• Task objective
Lay out the records starting at the line containing "Where should I click to: Open the view" and ending at the line containing "should pyautogui.click(x=669, y=139)." as a two-column CSV with columns named task and answer, one row per record. Put each value in one quoted field and replace any line breaks with spaces.
--- BEGIN Dataset extract ---
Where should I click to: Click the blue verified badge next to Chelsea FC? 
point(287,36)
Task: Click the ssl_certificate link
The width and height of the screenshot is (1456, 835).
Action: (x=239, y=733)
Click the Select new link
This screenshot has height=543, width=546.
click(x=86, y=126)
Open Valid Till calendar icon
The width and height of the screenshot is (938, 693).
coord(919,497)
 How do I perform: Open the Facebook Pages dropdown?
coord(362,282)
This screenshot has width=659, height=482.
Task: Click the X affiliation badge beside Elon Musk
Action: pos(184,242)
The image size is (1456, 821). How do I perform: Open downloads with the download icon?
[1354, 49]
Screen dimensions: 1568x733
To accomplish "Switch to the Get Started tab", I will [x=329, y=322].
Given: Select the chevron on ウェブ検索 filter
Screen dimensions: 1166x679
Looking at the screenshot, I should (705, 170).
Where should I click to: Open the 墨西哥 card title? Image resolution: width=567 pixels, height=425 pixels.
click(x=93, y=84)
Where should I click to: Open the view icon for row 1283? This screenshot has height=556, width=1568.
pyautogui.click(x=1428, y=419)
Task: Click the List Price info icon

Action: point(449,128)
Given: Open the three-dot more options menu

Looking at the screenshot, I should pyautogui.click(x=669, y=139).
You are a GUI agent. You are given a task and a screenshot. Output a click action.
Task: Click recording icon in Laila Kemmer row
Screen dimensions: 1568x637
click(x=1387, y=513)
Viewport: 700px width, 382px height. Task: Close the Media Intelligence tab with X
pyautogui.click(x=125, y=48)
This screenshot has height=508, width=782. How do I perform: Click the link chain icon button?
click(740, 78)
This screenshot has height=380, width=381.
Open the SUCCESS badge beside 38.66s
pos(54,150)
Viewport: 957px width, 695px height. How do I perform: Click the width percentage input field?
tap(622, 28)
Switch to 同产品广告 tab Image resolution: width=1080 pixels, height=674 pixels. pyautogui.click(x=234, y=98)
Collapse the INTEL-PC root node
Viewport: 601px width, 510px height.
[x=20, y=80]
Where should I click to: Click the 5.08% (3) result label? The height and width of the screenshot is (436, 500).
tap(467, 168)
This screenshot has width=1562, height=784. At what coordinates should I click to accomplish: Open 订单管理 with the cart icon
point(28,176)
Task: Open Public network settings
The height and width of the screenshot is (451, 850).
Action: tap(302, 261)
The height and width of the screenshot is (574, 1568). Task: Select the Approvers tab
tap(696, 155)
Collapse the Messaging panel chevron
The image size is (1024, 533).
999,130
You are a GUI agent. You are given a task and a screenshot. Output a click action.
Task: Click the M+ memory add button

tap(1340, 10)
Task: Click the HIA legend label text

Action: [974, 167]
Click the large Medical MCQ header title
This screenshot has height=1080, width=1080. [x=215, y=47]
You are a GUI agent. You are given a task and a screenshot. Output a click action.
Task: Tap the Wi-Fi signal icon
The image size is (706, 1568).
--- END Dataset extract ---
• Complete response
task,answer
"Where should I click to: Open the view icon for row 1283? This screenshot has height=556, width=1568.","pyautogui.click(x=1428, y=419)"
"Task: Click the List Price info icon","Action: point(449,128)"
"Given: Open the three-dot more options menu","Looking at the screenshot, I should pyautogui.click(x=669, y=139)."